Que, por seus títulos acadêmicos, talvez se considere melhor do que o sem-diploma Bach.

Lei Natural do discurso

É fácil refutar Thiagson. E, por incrível que pareça, não precisa nem de diploma. É algo instintivo. Sabemos, simplesmente sabemos, que não há como a pancada do funk ser mais complexa do que Bach. Porque simplesmente não é. Não importa o que digam o carimbo do MEC e o ouvido politicamente corrompido de Thiagson.

Sobre a transposição de timbres complexos para a partitura, por exemplo, pode-se dizer que também é difícil transpor com precisão o discurso de um bonobo para o texto. O que não torna os grunhidos, transformados em onomatopeias, peças dignas de Shakespeare.

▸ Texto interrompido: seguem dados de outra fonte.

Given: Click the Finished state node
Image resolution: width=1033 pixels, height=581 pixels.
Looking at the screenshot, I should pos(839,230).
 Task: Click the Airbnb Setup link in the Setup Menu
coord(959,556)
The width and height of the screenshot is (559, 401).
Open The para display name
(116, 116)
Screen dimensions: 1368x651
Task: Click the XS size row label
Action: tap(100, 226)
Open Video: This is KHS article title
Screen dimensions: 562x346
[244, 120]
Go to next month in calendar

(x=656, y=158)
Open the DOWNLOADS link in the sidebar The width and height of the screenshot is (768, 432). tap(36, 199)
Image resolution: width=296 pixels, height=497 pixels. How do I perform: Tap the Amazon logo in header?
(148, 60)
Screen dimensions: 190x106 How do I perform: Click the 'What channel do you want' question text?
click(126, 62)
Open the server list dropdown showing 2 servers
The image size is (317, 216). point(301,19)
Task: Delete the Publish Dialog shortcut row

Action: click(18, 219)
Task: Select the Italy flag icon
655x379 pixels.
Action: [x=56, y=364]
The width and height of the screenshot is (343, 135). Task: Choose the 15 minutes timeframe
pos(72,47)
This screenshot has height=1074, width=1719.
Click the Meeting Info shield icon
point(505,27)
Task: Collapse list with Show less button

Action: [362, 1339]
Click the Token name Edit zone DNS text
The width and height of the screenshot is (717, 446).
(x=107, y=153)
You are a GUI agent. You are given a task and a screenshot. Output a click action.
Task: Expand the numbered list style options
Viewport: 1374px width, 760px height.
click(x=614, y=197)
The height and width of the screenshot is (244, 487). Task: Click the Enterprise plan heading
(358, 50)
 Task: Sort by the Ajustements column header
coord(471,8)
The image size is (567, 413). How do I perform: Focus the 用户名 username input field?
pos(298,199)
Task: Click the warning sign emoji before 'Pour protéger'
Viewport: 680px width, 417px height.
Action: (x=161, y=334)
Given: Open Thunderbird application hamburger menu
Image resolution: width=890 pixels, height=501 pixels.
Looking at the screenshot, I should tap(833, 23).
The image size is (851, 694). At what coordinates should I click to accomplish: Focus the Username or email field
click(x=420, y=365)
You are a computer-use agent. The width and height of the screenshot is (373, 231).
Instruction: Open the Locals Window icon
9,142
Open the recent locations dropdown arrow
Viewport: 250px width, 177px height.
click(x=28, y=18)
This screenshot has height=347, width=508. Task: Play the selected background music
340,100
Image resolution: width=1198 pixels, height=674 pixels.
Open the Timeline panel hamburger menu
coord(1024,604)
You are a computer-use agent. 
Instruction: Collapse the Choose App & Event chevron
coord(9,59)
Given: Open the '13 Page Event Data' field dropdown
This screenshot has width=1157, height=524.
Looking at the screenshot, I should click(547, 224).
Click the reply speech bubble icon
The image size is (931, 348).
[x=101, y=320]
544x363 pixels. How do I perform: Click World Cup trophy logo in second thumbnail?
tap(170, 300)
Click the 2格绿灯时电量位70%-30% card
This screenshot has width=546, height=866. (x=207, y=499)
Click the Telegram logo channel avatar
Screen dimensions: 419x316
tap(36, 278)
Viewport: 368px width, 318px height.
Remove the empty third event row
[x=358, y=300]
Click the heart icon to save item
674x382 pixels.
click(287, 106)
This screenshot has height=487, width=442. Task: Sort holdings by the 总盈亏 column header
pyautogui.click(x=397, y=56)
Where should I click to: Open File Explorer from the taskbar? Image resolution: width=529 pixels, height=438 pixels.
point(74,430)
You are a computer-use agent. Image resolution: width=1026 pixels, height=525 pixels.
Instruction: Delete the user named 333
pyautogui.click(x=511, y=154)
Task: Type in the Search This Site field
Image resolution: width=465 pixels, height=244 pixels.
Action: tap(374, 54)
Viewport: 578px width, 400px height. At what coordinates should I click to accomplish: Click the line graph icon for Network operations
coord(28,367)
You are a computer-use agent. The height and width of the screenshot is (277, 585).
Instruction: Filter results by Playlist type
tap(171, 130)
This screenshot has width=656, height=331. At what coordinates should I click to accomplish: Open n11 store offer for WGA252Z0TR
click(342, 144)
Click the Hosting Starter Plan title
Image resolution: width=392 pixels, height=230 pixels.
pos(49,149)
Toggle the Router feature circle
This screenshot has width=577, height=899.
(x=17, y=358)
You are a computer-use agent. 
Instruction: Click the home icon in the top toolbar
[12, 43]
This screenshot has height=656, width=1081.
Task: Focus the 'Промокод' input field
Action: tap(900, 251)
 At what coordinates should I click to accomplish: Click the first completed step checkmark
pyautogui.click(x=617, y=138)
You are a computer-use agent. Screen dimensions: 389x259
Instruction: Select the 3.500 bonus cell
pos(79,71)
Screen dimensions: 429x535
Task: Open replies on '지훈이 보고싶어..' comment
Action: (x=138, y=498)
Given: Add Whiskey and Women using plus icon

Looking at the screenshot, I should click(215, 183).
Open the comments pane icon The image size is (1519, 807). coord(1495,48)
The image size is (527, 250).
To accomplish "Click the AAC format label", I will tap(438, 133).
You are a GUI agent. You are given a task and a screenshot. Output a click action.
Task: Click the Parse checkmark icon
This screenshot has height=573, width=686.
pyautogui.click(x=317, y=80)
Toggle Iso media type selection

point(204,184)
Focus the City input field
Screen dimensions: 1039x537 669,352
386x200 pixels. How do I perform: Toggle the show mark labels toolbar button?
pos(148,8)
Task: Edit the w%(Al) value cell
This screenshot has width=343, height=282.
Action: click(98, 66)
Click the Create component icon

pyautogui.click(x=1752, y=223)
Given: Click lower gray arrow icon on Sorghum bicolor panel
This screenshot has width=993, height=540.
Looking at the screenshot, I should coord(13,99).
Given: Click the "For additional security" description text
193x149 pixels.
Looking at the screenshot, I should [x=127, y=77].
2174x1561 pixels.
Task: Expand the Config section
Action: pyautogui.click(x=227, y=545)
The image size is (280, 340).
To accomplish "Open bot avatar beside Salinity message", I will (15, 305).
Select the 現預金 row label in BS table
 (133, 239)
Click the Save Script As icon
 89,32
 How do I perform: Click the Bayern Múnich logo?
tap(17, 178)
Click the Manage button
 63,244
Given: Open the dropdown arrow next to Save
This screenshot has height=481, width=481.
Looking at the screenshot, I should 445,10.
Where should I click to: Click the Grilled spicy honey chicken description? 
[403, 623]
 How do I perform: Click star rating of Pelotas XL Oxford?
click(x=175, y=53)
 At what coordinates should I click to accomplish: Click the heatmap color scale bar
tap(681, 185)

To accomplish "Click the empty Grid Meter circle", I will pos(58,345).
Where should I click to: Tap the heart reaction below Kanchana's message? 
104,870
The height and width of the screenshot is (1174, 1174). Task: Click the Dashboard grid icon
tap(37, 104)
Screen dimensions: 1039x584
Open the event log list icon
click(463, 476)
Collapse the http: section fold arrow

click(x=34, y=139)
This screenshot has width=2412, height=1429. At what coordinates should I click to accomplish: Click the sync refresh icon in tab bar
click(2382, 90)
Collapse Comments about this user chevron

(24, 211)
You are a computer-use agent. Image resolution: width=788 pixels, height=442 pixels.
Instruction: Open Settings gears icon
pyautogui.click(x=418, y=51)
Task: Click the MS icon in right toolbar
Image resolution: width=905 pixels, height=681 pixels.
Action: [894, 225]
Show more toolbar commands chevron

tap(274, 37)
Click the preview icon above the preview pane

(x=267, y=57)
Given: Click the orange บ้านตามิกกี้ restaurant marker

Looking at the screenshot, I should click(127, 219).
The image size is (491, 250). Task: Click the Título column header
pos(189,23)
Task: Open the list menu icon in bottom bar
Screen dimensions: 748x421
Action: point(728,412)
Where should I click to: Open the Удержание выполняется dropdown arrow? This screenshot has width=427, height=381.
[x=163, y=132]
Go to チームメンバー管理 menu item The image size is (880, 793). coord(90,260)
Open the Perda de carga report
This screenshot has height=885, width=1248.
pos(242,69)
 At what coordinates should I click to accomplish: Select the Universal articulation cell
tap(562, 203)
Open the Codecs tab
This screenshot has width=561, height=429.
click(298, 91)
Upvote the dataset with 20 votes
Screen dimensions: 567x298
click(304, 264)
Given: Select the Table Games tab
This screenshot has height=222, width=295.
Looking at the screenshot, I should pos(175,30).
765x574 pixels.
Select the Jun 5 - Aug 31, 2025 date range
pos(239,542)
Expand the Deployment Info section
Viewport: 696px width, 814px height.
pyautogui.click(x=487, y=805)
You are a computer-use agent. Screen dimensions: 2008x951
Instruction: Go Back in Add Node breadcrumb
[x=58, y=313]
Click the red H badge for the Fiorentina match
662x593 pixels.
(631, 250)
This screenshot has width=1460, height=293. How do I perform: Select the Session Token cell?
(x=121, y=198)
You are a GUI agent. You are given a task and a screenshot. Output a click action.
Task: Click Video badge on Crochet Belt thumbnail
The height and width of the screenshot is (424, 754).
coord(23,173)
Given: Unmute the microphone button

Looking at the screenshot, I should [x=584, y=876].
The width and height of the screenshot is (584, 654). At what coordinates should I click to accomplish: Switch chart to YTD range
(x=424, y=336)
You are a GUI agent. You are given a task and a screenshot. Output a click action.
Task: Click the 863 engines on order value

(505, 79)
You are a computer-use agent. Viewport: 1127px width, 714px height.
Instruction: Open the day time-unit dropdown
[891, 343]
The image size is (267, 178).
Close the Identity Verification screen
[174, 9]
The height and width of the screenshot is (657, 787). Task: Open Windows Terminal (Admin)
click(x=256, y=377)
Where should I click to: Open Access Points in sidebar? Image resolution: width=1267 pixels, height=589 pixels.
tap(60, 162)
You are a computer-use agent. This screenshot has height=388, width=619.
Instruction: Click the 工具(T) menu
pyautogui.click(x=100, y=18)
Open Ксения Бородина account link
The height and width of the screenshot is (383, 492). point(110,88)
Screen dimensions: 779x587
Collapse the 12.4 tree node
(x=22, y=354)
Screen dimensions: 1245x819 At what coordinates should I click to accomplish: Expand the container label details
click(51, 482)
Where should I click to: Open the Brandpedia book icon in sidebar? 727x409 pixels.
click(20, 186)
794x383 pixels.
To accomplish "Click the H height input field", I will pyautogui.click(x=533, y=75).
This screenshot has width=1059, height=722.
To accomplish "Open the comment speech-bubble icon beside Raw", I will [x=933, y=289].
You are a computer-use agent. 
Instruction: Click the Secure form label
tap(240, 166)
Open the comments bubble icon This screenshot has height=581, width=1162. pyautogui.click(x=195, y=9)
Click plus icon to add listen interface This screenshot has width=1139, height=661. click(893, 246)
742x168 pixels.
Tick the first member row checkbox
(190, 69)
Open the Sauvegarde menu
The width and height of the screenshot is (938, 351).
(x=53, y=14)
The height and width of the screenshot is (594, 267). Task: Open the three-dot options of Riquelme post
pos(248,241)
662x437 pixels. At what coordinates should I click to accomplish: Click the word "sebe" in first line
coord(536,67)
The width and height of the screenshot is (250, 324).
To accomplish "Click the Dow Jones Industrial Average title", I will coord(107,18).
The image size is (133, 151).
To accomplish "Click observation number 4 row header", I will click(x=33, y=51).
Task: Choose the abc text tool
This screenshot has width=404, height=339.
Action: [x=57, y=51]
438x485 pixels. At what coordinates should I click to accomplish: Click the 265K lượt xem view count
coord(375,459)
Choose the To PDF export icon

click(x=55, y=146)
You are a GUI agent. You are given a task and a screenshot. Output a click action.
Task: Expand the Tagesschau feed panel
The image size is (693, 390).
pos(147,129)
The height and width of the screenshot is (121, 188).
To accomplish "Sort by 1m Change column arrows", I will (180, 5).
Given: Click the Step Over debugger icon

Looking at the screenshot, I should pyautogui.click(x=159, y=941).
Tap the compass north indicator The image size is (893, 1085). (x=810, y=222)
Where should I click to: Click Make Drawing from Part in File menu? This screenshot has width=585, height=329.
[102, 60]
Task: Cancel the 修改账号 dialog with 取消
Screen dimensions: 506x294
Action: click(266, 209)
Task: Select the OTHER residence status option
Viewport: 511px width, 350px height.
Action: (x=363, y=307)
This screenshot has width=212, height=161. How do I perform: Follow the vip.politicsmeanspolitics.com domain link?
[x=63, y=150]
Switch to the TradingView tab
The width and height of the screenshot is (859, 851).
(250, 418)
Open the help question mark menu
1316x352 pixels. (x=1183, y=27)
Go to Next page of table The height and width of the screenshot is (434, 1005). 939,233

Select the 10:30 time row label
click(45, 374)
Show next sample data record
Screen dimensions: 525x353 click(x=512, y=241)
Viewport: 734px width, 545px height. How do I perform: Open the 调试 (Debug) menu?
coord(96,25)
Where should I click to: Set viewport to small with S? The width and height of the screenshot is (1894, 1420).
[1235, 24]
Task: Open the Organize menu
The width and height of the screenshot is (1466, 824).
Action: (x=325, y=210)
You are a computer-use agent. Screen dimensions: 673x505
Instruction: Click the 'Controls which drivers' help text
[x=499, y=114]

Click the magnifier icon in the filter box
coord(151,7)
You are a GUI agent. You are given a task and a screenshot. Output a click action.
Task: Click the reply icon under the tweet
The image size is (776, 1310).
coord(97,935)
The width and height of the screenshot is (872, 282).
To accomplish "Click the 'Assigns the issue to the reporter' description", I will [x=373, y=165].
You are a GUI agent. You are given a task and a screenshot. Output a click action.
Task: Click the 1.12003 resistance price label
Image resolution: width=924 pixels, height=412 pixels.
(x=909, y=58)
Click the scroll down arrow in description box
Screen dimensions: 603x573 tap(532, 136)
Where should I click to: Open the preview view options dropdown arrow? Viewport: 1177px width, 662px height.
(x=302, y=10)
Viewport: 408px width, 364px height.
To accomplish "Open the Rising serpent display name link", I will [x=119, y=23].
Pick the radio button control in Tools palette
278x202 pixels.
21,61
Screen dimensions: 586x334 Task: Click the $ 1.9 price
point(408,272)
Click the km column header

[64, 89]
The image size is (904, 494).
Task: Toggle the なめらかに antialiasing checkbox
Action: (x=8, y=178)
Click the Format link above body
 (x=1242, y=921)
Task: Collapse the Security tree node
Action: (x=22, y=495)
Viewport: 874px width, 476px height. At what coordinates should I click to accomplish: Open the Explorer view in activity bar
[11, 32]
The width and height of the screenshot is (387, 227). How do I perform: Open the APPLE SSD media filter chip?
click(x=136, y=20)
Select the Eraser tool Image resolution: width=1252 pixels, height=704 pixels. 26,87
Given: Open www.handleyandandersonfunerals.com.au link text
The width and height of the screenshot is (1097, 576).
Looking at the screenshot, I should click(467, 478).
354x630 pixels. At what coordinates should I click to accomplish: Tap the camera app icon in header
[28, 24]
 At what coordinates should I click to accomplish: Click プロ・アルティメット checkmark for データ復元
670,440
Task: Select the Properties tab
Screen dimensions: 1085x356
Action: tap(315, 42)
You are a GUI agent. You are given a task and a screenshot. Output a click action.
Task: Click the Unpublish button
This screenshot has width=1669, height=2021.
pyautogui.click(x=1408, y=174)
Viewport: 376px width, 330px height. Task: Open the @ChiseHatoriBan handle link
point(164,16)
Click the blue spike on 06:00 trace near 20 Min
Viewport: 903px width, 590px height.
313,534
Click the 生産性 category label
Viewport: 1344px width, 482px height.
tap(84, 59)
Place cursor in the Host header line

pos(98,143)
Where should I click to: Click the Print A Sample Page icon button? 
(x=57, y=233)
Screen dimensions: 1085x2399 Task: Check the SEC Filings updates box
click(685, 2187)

Entorpecido de autoimportância, ao longo de uma tediosa entrevista na qual critica a “universidade colonizada” Thiagson tem a oportunidade de aprofundar seus argumentos. Mas ele acaba se afundando num emaranhado de raciocínios apressados, feitos para "chocar" o leitor desatento e já com os nervos eriçados. Ele diz, por exemplo, que o funk é mais complexo do que a música erudita por causa da eletricidade e da tecnologia. O que é o mesmo que dizer que J. K. Rowling é melhor do que Shakespeare porque ela escreve usando um processador de texto, e não pena de ganso.

Aí está, talvez, uma explicação simples para o fascínio que as opiniões estúpidas despertam na gente. Elas agridem uma espécie de Lei Natural do discurso. Algo que não está nos livros que porventura Thiagson possa talvez ter dado uma passada de olhos na faculdade e que C. S. Lewis se esforça para definir em seu obrigatório Cristianismo Puro e Simples. Ao optar pelo discurso ressentido em forma de controvérsia vazia, é como se Thiagson agredisse algo em que acreditamos sem nem precisar pensar: há o certo e o errado.

Adicione-se a isso o fato de associarmos Bach ao enlevo, à contemplação, à Beleza com b maiúsculo e todo trabalhado no gótico, e o funk aos subterrâneos fétidos da alma contemporânea. Pronto. A mágica está feita. Thiagson sente que suas palavras têm o poder de destruir as bases musicais da civilização e até instaurar o ruído do funk como padrão de beleza (com b minúsculo mesmo). E nós sentimos que precisamos espalhar a "má nova" a todos os nossos contatos do WhatsApp. Porque, se o mundo um dia acabar soterrado nas opiniões escalafobéticas de um Thiagson, bom, eu quero que ao menos meus amigos saibam o que está acontecendo.